Compiler Construction: With C# and DotNet Intermediate Language

These notes and example programs augment the introductory Compiler Construction course given by Dr. Mycroft. The course itself covers the fundamental principles, and some of the practice, of implementing compilers in a modern language.

This webpage builds on this with working examples showing how modern compiler tools (ANTLR) and modern implementation language (C#) can be used to construct a compiler for a simple high-level C-like language, and targetting the recently-introduced DotNet intermediate language from Microsoft.
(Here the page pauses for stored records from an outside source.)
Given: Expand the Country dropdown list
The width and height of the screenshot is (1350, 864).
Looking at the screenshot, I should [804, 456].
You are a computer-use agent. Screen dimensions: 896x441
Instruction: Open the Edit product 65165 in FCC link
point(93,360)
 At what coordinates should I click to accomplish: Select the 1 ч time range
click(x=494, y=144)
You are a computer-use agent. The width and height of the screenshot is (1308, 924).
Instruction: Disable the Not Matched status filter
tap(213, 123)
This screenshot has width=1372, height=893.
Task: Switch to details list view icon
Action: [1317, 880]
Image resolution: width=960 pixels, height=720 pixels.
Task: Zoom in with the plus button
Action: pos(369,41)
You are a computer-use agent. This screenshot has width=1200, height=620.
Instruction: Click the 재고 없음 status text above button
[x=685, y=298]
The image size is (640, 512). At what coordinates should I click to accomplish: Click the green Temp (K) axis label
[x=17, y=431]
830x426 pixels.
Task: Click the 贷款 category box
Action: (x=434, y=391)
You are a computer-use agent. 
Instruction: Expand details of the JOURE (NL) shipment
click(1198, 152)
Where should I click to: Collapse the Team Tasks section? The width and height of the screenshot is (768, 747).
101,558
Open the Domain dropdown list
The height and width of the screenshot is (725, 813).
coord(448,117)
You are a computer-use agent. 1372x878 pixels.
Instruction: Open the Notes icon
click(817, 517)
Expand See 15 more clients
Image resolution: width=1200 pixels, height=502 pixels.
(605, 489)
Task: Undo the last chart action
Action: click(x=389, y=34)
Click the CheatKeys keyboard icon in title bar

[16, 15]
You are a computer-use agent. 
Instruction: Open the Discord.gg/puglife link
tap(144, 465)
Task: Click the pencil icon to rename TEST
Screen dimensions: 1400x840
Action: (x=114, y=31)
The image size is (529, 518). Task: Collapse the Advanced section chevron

A report going into further details of the programs presented here is available.


1. Hello World

The first example presented here shows the output of three compilers and their target languages. All example source and target code is available for download.

  1. C

    #include <stdio.h>
    
    int main( void )
    {
        puts( "Hello World!" );
        return 0;
    }
    

    When compiled with GCC for a PowerPC processor running Mac OSX, the output is:

    .data
    .cstring
            .align 2
    LC0:
            .ascii "Hello World!\0"
    .text
            .align 2
            .globl _main
    _main:
            mflr r0
            stmw r30,-8(r1)
            stw r0,8(r1)
            stwu r1,-80(r1)
            mr r30,r1
            bcl 20,31,L1$pb
    L1$pb:
            mflr r31
            addis r3,r31,ha16(LC0-L1$pb)
            la r3,lo16(LC0-L1$pb)(r3)
            bl L_puts$stub
            li r0,0
            mr r3,r0
            lwz r1,0(r1)
            lwz r0,8(r1)
            mtlr r0
            lmw r30,-8(r1)
            blr
    .data
    .picsymbol_stub
    L_puts$stub:
            .indirect_symbol _puts
            mflr r0
            bcl 20,31,L0$_puts
    L0$_puts:
            mflr r11
            addis r11,r11,ha16(L_puts$lazy_ptr-L0$_puts)
            mtlr r0
            lwz r12,lo16(L_puts$lazy_ptr-L0$_puts)(r11)
            mtctr r12
            addi r11,r11,lo16(L_puts$lazy_ptr-L0$_puts)
            bctr
    .data
    .lazy_symbol_pointer
    L_puts$lazy_ptr:
            .indirect_symbol _puts
            .long dyld_stub_binding_helper
    

  2. Java and the JVM

    Again, here is the basic hello world program in Java:

    public class Hello 
    {
        public static void main( String[] args )
        {
            System.out.print( "Hello world.\n" );
        }
    }
    

    The Java compiler, javac, compiles this into JVM bytecodes, which are then interpreted by the Java runtime. For this example, note the difference in the number of instructions in the program compared to the native-compiled C example above.

    Method Hello()
       0 aload_0
       1 invokespecial #1 <Method java.lang.Object()>
       4 return
    
    Method void main(java.lang.String[])
       0 getstatic #2 <Field java.io.PrintStream out>
       3 ldc #3 <String "Hello world.
    ">
       5 invokevirtual #4 <Method void print(java.lang.String)>
       8 return
    

    Far fewer instructions. Why is this?

  3. C# and DotNet

    Finally, here is the C# version and the corresponding DotNet Intermediate Code:

    using System;
    
    public class HelloApp
    {
        public static void Main()
        {
            Console.WriteLine( "Hello World!" );
        }
    }
    

    The Java compiler, javac, compiles this into JVM bytecodes, which are then interpreted by the Java runtime. For this example, note the difference in the number of instructions in the program compared to the native-compiled C example above.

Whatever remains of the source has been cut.